本来、口の中は唾液の殺菌作用によって清潔に保たれています。しかし、歯磨き不足やドライマウス(唾液の減少)、虫歯・歯周病などがあると、この自浄作用が追いつかなくなり、ニオイが悪化。臭い口臭を発生させるのです。
口臭の元となる主なガスが、以下の3種類です。
メチルメルカプタン
代表的な口臭原因物質です。口腔内衛生状態の悪化、特に歯周病によって発生します。起床時、空腹時にも強く発生する場合があります。たまねぎが腐ったような臭いが特徴です。
硫化水素
メチルメルカプタンの次に多い口臭原因物質です。磨き残しなどで歯や舌に付着した汚れから発生します。卵が腐ったような臭いが特徴です。
ジメチルサルファイド
食べたものを消化する過程で発生する口臭原因物質です。血液中に溶け込んで全身を巡り、肺から呼気と一緒に外にでます。キャベツが腐ったような臭いが特徴です。
これらの悪臭ガスが混ざり合い、非常に不快な口臭になります。
人間なら誰でも多少の口臭はある
寝起きや空腹時などは、人間なら誰しも「生理的口臭」と呼ばれる口臭が多少発生します。

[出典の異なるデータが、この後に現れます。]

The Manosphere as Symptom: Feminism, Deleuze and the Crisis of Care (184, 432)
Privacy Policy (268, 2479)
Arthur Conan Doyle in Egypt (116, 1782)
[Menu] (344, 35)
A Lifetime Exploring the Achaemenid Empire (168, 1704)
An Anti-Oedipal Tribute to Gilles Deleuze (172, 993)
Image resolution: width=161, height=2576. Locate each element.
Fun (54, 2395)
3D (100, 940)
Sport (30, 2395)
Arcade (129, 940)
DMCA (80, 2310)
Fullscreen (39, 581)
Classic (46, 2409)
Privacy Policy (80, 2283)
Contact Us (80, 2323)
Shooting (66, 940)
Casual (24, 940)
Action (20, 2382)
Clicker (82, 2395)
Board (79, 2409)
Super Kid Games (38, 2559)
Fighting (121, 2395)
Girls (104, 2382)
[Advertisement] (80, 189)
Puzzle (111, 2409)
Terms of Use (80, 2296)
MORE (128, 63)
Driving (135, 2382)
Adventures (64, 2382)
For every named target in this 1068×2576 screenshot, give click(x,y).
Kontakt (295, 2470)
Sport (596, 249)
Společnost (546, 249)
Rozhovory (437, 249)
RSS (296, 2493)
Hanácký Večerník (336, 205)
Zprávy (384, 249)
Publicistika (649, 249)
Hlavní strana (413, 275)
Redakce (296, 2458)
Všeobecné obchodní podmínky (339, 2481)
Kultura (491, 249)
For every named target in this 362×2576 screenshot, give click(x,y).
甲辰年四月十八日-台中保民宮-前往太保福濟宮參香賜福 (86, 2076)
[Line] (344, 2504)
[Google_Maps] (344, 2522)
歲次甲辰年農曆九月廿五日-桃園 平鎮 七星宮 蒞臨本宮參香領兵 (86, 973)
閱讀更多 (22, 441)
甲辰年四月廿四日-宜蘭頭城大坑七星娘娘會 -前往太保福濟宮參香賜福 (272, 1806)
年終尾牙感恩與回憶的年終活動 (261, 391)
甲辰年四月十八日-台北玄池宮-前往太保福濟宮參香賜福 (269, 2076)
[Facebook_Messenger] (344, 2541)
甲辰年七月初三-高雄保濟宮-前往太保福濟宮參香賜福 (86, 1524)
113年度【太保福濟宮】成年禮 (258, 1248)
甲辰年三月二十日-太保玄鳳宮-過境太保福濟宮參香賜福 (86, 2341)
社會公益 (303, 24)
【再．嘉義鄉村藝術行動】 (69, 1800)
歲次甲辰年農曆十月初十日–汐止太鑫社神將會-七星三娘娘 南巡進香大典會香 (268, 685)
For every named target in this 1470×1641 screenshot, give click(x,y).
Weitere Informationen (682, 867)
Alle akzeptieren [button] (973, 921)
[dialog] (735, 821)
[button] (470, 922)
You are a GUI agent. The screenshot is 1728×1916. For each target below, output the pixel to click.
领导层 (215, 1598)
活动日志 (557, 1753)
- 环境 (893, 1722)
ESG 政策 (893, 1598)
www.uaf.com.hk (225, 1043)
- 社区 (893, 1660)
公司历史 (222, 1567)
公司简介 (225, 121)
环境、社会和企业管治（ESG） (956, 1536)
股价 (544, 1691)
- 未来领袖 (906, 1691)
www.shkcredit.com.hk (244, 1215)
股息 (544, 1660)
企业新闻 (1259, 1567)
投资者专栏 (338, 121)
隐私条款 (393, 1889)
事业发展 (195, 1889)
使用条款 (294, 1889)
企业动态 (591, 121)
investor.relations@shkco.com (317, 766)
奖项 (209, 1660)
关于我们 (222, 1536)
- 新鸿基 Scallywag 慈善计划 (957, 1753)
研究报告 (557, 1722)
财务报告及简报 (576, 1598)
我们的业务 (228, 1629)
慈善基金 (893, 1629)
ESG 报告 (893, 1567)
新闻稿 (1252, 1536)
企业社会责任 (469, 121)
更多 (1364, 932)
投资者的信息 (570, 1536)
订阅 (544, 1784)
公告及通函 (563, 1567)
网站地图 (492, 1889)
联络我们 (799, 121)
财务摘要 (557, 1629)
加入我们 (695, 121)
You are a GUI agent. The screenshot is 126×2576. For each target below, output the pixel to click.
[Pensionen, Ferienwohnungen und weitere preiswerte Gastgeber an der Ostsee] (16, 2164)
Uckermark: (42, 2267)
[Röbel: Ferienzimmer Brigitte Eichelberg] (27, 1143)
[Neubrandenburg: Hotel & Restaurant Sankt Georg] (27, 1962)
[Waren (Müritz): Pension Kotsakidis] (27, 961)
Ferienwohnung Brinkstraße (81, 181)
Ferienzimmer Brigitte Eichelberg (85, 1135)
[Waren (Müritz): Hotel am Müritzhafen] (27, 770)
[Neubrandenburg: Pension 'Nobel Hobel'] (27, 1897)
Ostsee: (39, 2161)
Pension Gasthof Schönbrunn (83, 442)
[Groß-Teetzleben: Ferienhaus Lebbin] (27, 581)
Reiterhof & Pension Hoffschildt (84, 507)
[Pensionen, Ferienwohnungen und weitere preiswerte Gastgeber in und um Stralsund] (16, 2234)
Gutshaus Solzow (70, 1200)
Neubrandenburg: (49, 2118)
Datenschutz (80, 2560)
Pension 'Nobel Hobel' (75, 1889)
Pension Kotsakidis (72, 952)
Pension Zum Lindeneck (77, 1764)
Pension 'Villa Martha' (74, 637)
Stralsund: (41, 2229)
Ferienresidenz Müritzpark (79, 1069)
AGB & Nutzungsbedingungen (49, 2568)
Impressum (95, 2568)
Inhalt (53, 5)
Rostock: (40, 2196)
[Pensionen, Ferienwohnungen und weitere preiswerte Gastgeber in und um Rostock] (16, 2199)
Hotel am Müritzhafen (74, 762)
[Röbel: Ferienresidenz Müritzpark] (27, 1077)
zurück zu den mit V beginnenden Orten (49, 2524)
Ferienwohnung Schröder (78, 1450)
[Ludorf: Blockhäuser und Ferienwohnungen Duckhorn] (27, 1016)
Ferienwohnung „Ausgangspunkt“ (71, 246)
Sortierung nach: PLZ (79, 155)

清潔感やエチケットに対して意識が高まってる昨今は、本当は口臭が発生していないのにもかかわらず、「自分はクサイ」と思い込んでしまう「自臭症」の人が増加傾向にあるといわれています。
オーラルケアを心がけるのはとてもよいことですが、神経質になりすぎないように注意しましょう。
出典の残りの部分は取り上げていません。